Last October, Frohnmayer organized and participated in an event called the Equal Vote Conference, where prominent electoral reform advocates from around the country gathered in Portland to discuss new ideas for viable primary models. Keynote speakers included Rob Ritchie, the founder of FairVote, and scholars from the Center for Election Studies.
“We had a bunch of luminaries from all over the country come out and talk about election reform against the context of Measure 90,” Frohnmayer said. “And one of the things that came out of that discussion — and it was really a series of discussions — is that it allowed an evolution of the thought behind the reform.”
One of the primary reform ideas that was most prominent during the conference was a system, developed by Frohnmayer, called rated instant-runoff voting.

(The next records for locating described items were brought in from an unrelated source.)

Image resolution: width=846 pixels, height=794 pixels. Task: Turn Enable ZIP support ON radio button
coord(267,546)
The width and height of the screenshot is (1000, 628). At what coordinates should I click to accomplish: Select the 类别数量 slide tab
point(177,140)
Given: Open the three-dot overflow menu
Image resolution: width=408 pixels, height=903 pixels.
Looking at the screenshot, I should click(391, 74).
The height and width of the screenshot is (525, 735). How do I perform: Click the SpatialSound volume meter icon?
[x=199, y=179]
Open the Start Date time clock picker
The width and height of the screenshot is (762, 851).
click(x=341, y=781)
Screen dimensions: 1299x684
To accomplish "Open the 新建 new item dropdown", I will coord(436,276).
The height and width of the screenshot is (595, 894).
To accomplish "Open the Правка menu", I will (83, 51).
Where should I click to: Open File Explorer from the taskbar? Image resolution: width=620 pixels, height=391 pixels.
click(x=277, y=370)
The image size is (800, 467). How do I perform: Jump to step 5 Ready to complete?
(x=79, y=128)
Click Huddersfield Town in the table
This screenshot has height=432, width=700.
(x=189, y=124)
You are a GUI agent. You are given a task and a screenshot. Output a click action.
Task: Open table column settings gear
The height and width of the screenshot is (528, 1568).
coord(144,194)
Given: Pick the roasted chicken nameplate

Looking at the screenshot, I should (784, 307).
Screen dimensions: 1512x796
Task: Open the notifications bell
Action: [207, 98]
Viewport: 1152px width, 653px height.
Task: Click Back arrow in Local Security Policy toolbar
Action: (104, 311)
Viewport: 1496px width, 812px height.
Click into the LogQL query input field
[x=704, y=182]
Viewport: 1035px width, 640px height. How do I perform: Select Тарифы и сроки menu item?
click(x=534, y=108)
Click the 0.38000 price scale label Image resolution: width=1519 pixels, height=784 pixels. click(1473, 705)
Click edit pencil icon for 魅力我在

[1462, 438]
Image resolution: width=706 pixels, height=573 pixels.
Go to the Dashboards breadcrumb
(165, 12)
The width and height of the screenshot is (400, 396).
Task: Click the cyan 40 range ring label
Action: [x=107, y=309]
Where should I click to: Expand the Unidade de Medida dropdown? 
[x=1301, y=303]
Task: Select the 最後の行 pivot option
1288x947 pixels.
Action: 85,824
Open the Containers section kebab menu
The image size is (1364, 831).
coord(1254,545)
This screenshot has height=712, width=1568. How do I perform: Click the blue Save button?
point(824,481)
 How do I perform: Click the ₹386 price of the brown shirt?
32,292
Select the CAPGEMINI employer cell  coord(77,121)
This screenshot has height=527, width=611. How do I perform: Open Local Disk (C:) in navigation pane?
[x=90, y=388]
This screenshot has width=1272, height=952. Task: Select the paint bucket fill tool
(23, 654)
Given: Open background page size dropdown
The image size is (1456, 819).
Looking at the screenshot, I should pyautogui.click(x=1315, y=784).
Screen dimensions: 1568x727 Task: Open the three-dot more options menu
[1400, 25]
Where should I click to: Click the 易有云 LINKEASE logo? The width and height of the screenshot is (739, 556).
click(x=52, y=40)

It essentially combines instant-runoff voting with approval and score voting, and asks voters to rate all candidates in order of their preference, utilizing a numerical scale.
In my experience...the issue of money in politics is what people really care about.Mark Frohnmayer
Frohnmayer believes that this system would save both parties millions of dollars just by combining the general election with the primary. He also believes that it would make campaigns more positive by eliminating the six-month campaign trail between two candidates that would normally ensue after the primary.
By keeping the field wide open until Election Day, the rated instant-runoff system would force candidates to focus on proving themselves rather than on attacking their opponents.
Frohnmayer hopes that the momentum built at the Equal Vote Conference will allow for an ongoing discussion on electoral reform, and might even elevate the issue in the eyes of the media. Oregon legislators promised to pass substantial electoral reform in 2015 — one of the few upsides of Measure 90. Frohnmayer is waiting to see whether or not they keep their promise before he makes his next move.
For now, he is taking some time to focus on his day job, but is still left wondering how to engage American voters in what most see as a broken system. One of his biggest takeaways from the 2014 reform movement is that reform cannot pass without the full support of a sizable population of Americans, something that Measure 90 failed to garner.
“What was really disheartening in the process was just the number of people that are so disillusioned on politics — that think it can’t be fixed,” Frohnmayer said. “Some of those people are going Independent, but a big chunk of them are checking out.”
“What you’re not getting is this incredibly fired-up group of people going: ‘Oh yeah, I’m going to vote in the primary,’ You’ve got a bunch of people just saying: ‘Well this whole thing is rigged beyond measure and nothing you do is going to fix it, so why should I support your movement?”